In his blog last week, provocatively titled “Our Confessional Crisis”, Paul Vander Klay sets forth three specific and fresh ideas for a healthy dialog on our confessions. Here’s just a taste :
“One of the lessons I think we may have learned from the Belhar push was that we need to learn how to do process confessions together again…. What if we as classes and a denomination devoted three years, one for each confession, to teach, examine, explore them together. The Faith Formation committee I think helped show us that if something is important we need to devote some time and resources to it, and I think three years for confessions and perhaps an additional year for the 3 creeds would do us some good. In these 3 years we would encourage local pastors and churches to preach them, teach them in Sunday School and educational classis meetings, use them in liturgy, etc. In that year classes could hold forums, discussions, and debates on matters that arise from them.”
Both of these writers are calling us to something that seems to me absolutely essential for our denominational and congregational health – a charitable, vibrant, unpressured, focused and intentional dialog. We need to talk! Talk as never before, talk as family, bound together across our differences by His blood and Spirit and love. We need to relearn to speak the truth in love, to engage each other with patience, with good listening, with thoughtful discernment, with humor, with deep commitment to unity, with richly textured trust, with prayer-saturated reading, writing, meeting, listening, honing, exploration and discernment. And without one single uncharitable phrase or snide aside. Without any attempts to “score” or to win. Without rancor or suspicion.

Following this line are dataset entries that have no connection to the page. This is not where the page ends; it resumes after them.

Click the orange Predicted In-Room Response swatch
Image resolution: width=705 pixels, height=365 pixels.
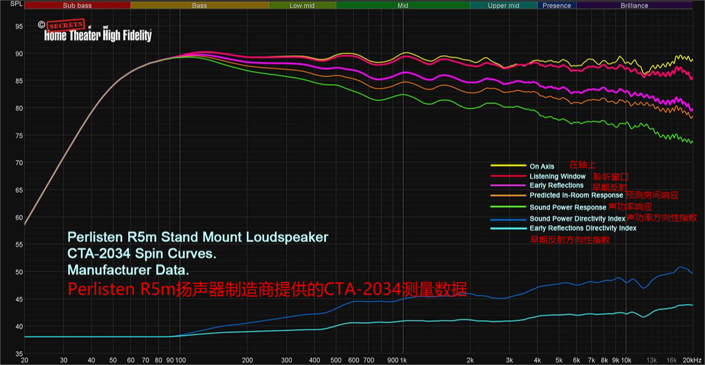click(x=508, y=195)
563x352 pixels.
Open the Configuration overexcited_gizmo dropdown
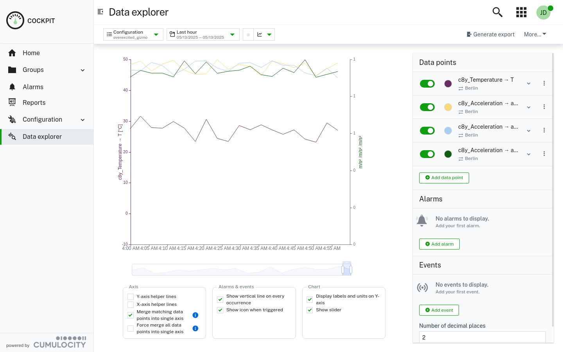tap(133, 34)
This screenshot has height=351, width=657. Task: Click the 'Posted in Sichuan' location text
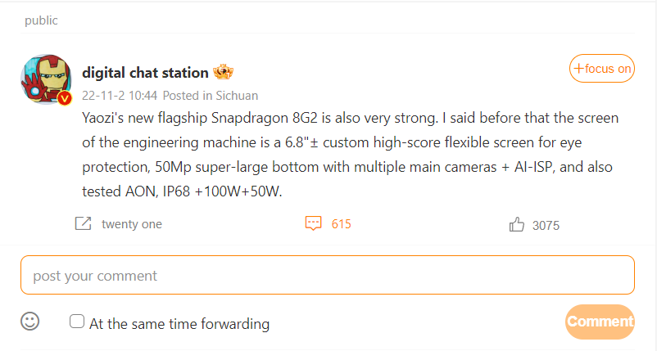point(211,95)
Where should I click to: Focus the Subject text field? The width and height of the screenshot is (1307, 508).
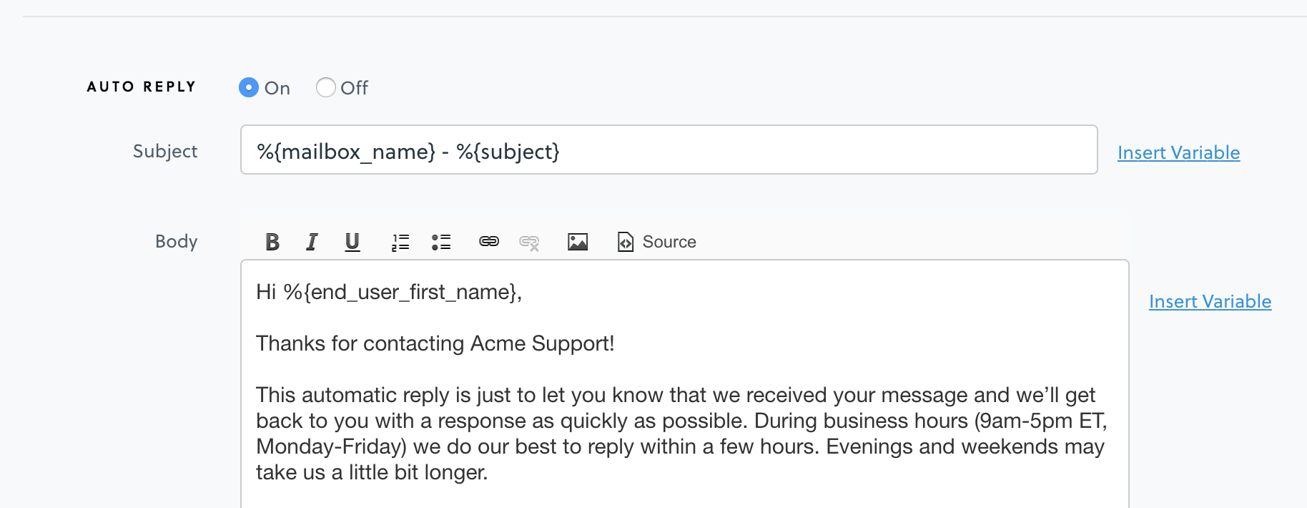pos(669,150)
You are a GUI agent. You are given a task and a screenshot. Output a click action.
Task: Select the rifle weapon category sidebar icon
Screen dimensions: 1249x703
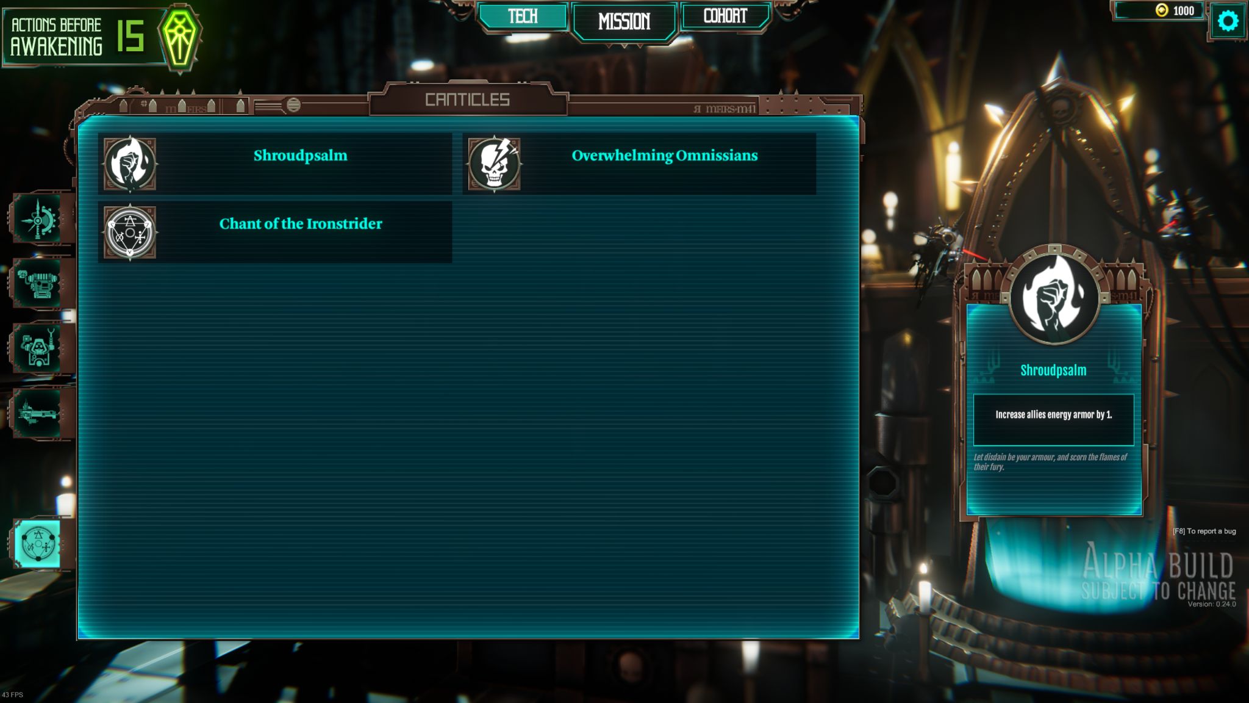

What if we got a new vision for our calling as a denomination? What if our sense of our theological heritage was renewed and began to infuse our communal and organizational life? What if our renewal as a denomination were rooted deeply in a community dialog of congregations and classes? What if joy and generosity marked our decision making and our programs? What if our discernments about structure grew naturally out of our theology and our sense of calling and our discernment of radical obedience? What if we became a radically Christian. Reformed. Church.
What if this time of interim leadership and structural review turned out to be the moment of creativity and fluidity and transformation God’s been waiting for?